Not all of Greene's works were so serious. Our Man in Havana is a Cold War spy farce the equal to Top Secret that focuses on mediocre vacuum salesman James Wormold, who is recruited into MI6 to report on what's going on in Cuba. The whole thing is a parody of the whole 'national intelligence' thing, believing without question reports from local informants. Our Man in Havana is the last of Greene's 'entertainments', and arguably his best.
Greene didn't limit himself to novels, either. He wrote the screenplay for The Third Man, one of the greats of British cinema, where actor Orson Welles added the now-famous lines of dialog:
You know what the fellow said – in Italy, for 30 years under the Borgias, they had warfare, terror, murder and bloodshed, but they produced Michelangelo, Leonardo da Vinci and the Renaissance. In Switzerland, they had brotherly love, they had five hundred years of democracy and peace – and what did that produce? The cuckoo clock.
to Greene's screenplay. This is only one of Greene's screenplays, and many of his novels, including Our Man in Havana and The Quiet American, were adapted to film (in the later case, twice, once in 1958 starring Audie Murphy and Michael Redgrave, then later in 2002 with Brendan Fraser and Michael Caine, neither of them particularly well-regarded, although the later has the virtue of casting a Vietnamese woman in the role of the Phuong.).
The thing is, despite the heavy topics - the French occupation of Indochina, an affair with the spouse of an English Baron, lepresy... - Greene's books are breezy and easy to power through, written in clear and concise language and none exceeding, say, 250 pages in print.

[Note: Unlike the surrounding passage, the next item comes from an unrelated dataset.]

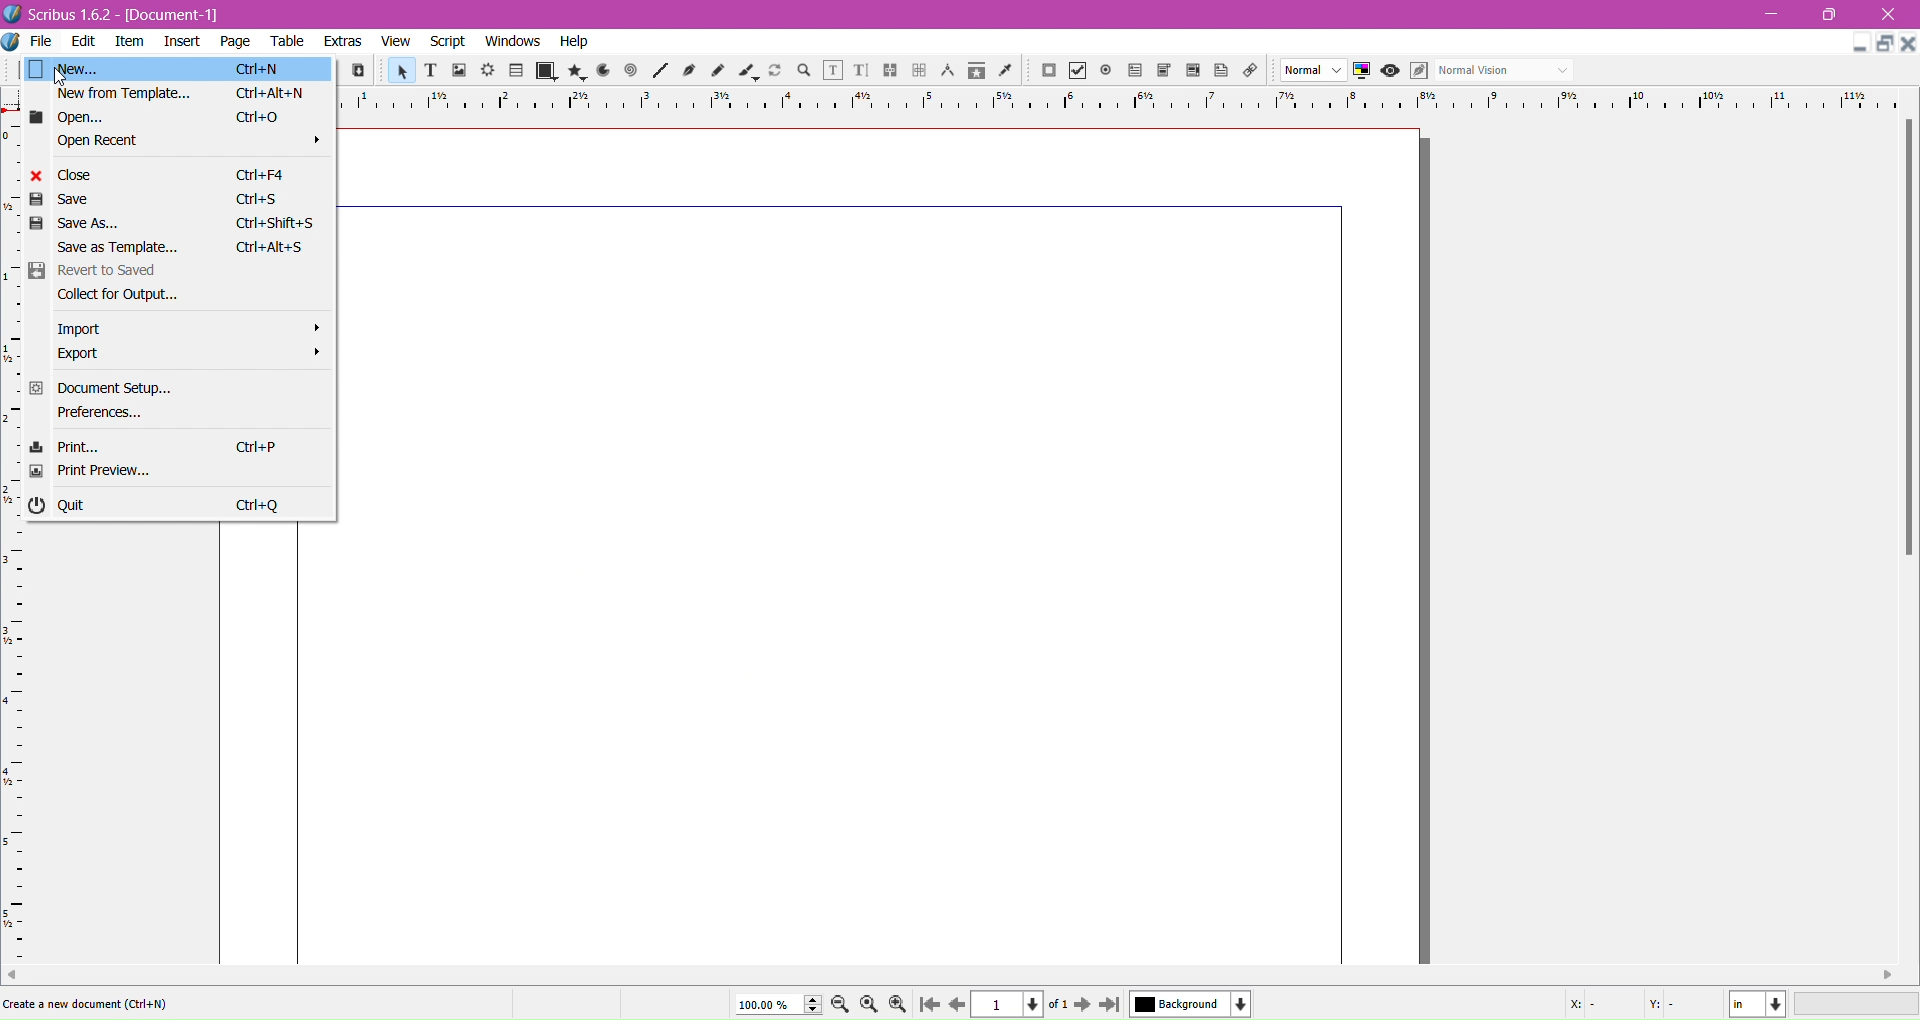 The height and width of the screenshot is (1020, 1920). I want to click on drop down, so click(1304, 69).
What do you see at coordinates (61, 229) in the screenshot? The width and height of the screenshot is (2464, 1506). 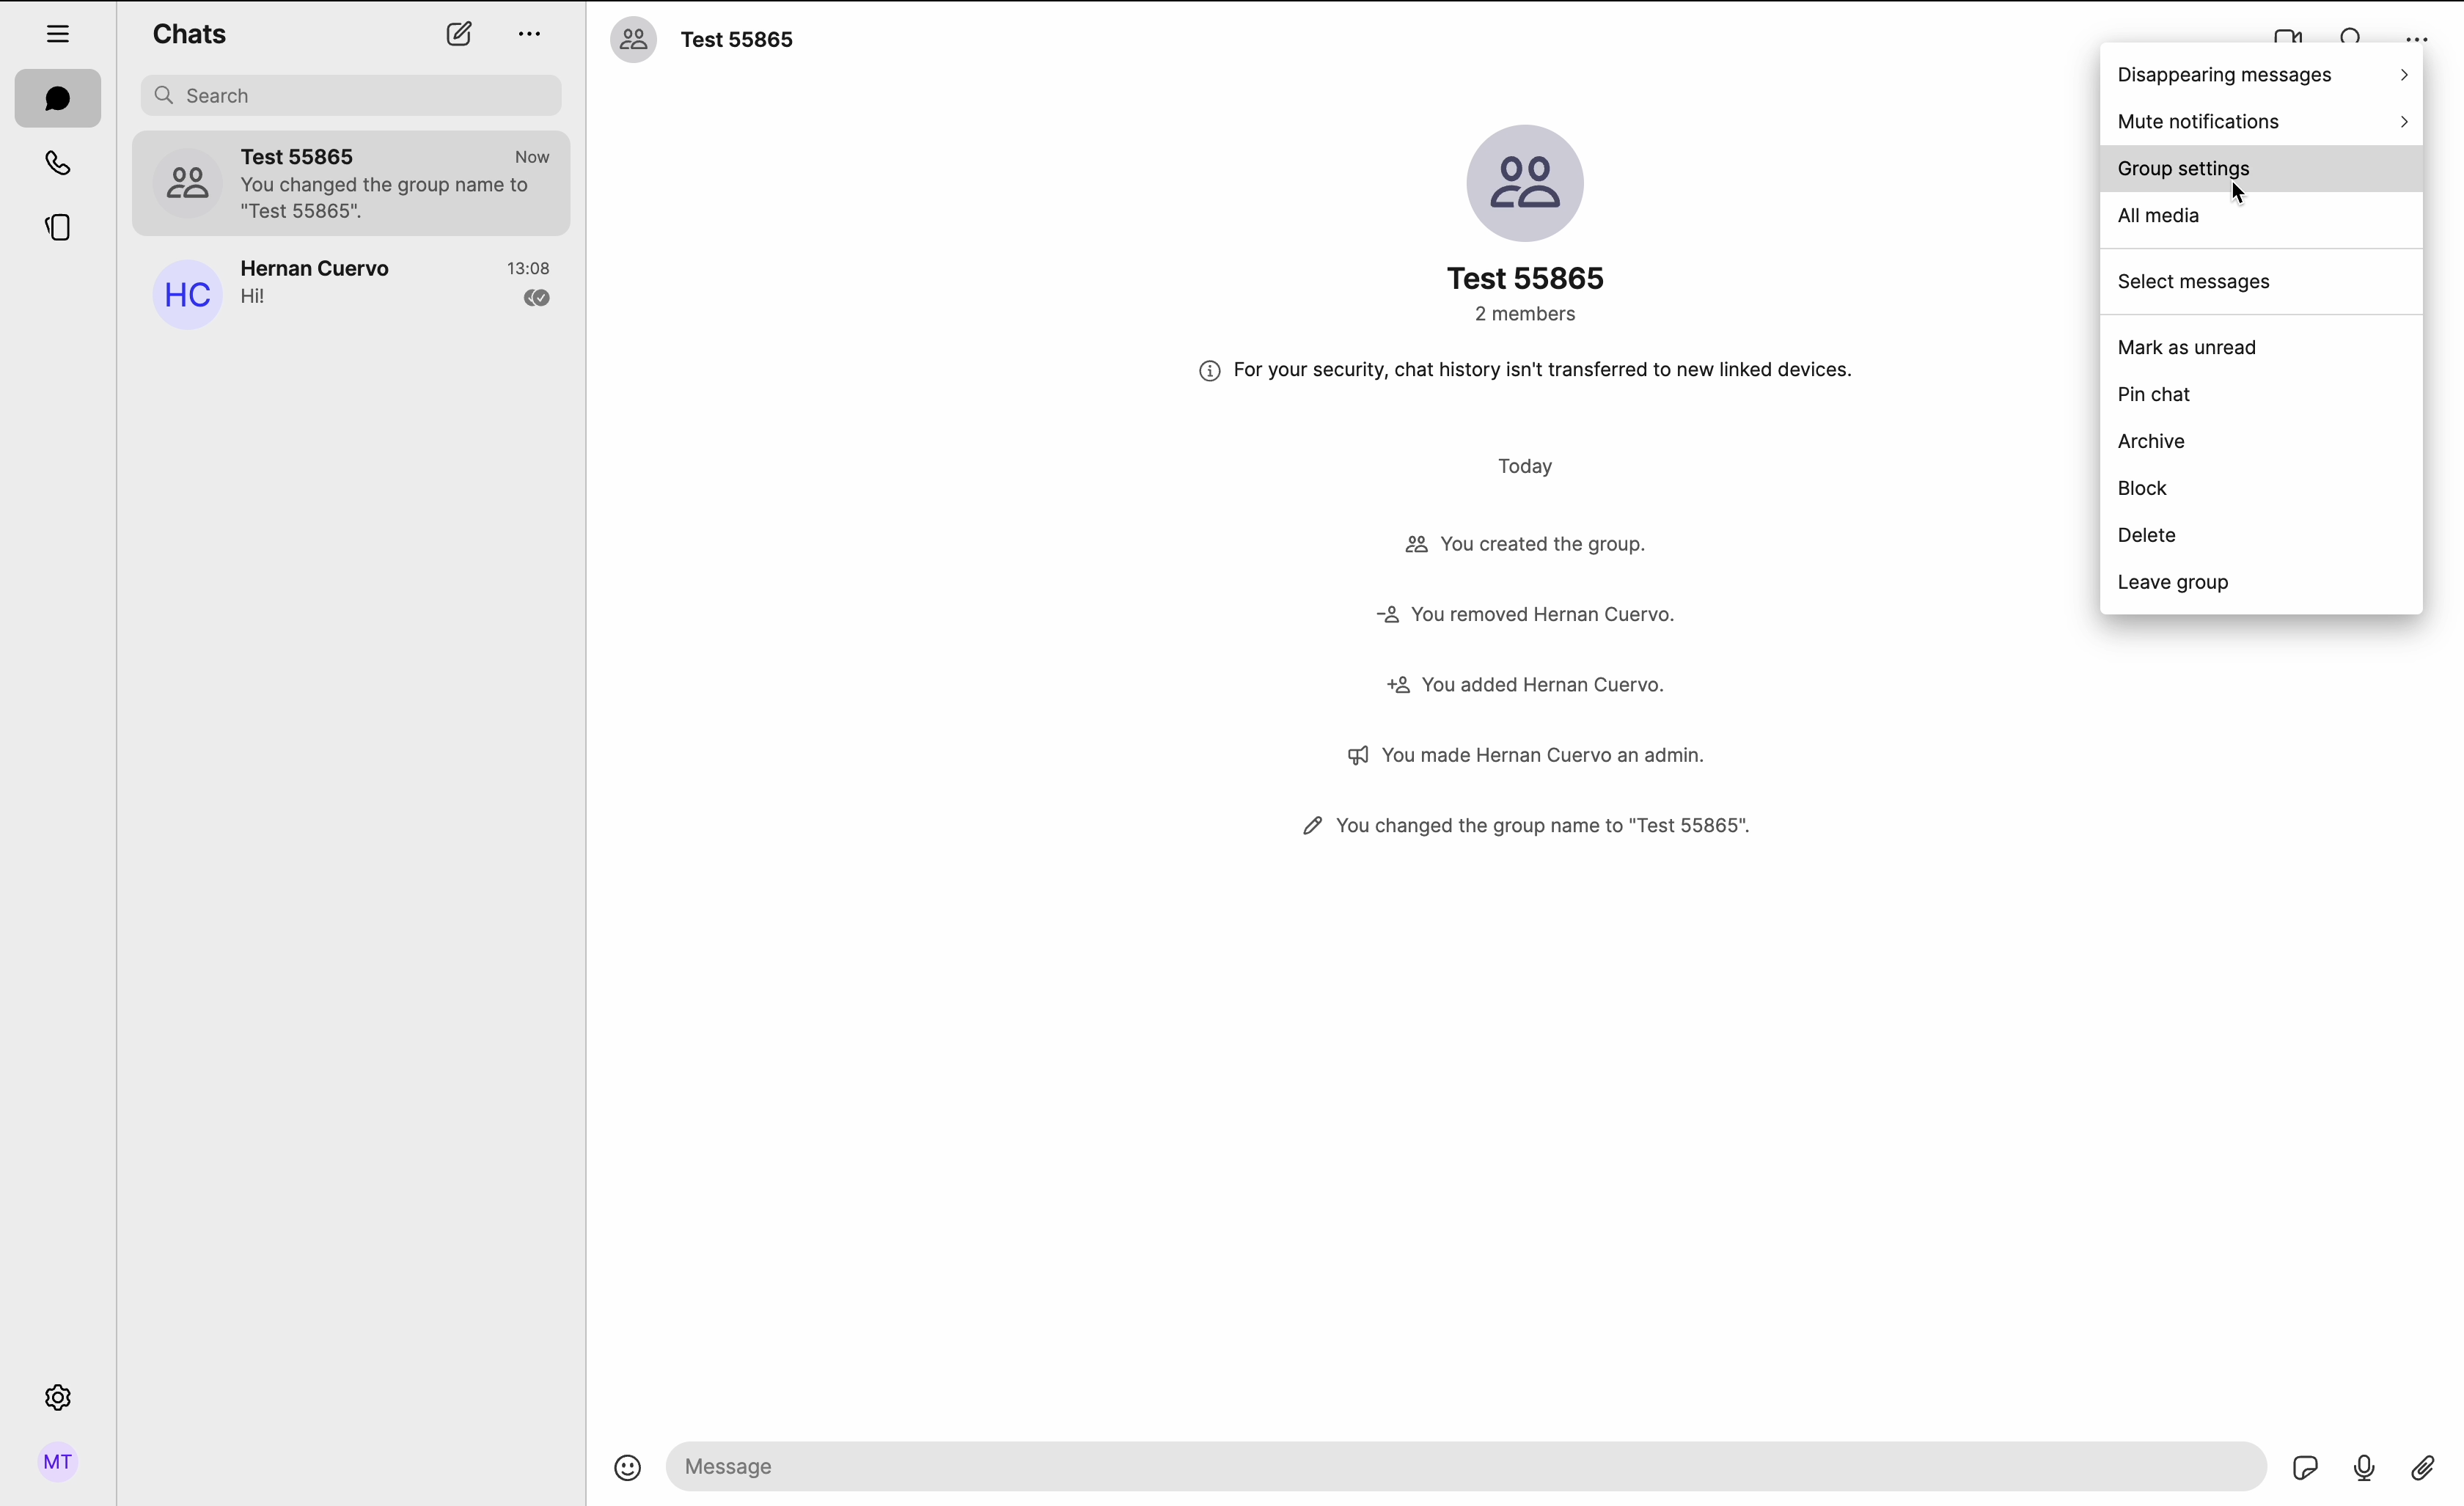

A typical reader should be able to read an entire Greene novel in, say, ten hours, which is ideal for a three day business trip.
Most airport thrillers are written in mills and churned out based on how some ghost writer might imagine a spy might behave. They're hastily rendered facsimiles of the writer's imagination, under a deadline to pump out another one this month. Graham Greene lived the life most of these poor writers aspire to describe -- having exciting adventures in exotic locations -- only he manages to capture the weariness and cynicism that comes from seeing the same damn problems everywhere you go, always with the same non-solutions. Greene's literary fiction is his own autobiography, with thinly masked stand-ins for himself and situations pulled from his life with just enough changed to avoid libeling real people with his characters. He did all this before the age of jet travel, when going to Africa involved boats on sea and river, when living in Havana meant Batista and then Revolution, when even the most modern medicine struggled to contend with the tropical diseases that are now either wiped out or well under control. Airport fiction writers love to imagine death-defying protagonists. Graham Greene was one.